Eftpos Payments Australia Limited (EPAL) has welcomed the Reserve Bank of Australia (RBA) for endorsing the ongoing issuance of multi-function cards – cards carrying an international scheme's Bank Identification Number (BIN) that can also be used to initiate eftpos and ATM transactions.

In a recent meeting, the Payments System Board of the RBA discussed date reporting requirements imposed by international card schemes on some transactions through the eftpos system, and brand fees imposed by one scheme on those transactions.

Speaking to RetailBiz, EPAL managing director Bruce Mansfield said the RBA’s address will be a step forward to encouraging fairer competition in card payment systems for both consumers and retailers.

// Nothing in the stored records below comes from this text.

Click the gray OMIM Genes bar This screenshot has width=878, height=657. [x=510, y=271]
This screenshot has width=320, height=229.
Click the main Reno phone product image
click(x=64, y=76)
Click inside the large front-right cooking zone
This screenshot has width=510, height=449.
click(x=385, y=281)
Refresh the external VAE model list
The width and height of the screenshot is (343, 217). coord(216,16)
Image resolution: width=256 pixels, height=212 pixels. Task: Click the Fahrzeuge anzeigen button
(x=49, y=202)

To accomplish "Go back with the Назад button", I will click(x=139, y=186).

“EPAL believes that multi-function cards are an important feature of today’s card payments system.  They offer convenience and choice to cardholders and merchants at the points of sale, which increases competition,” he said.

“However EPAL’s preference is not to disclose proprietary and commercially sensitive transaction data to competitor schemes, or for financial institutions to pay fees to competitor schemes – which are essentially a foreign tax – on eftpos transactions generated with multi-function cards.

“On branding, our preference is for the EFTPOS logo to be given equal prominence to those of competitor payment schemes on multi-function cards. Currently, the EFTPOS logo is not displayed on the front of international scheme cards.”

RBA also noted in a statement that it is “strongly in favour of the ongoing issuance of multi-function cards because they allow stronger competition between payment systems at the point of sale and are convenient for cardholders”

“A level playing field is important, as a viable, thriving EFTPOS will provide retailers and consumers with a low-cost, efficient alternative to the expensive international scheme cards,” Mansfield said.

The RBA will review progress at its meeting in May 2011.